1.) A disagreement over who persons should look to for relief. As St. Thomas puts it, man knows he is subject to a higher being because of the defects he perceives in himself, and so he must look for another to help. He sees he is weak, prone to sickness, prone to evil, baffled by the universe. But there is a legitimate tension over whether we should look to God or to humanistic reason for what Descartes would call “the relief of man’s estate”.

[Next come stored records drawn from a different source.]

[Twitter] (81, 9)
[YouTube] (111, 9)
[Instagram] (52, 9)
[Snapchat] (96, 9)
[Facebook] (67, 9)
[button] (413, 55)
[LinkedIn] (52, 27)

It is inarguable that we spent centuries trying to cure sickness not by research based medicine but with relics, pilgrimages, and heavenly intercession; that we tried to figure out what drives the world by appeal to animistic and narrative explanation and not any critical analysis; that we weren’t very good at dividing things that were actually verified from what made for a compelling story. William James gives many examples of this in his final lecture in Varieties, and Robert A. Scott gives a thorough and very sympathetic account of the use of relics in Miracle Cures. It’s hard to avoid concluding that the sort of relief that people sought for centuries in religious practice is now the sort of thing we are only comfortable entrusting to science.
Most people simply don’t see the world as a sacramental presence of God, but as a series of interrelated machines for which science supplies the operating manuals. It’s difficult to see how these two visions are compatible visions of the world. At the moment, the sacramental reality has been banished from everywhere except the Liturgy. This was, perhaps, a worthy reform that made, or perhaps it is horrid blasphemy. But it is a clear point of real tension.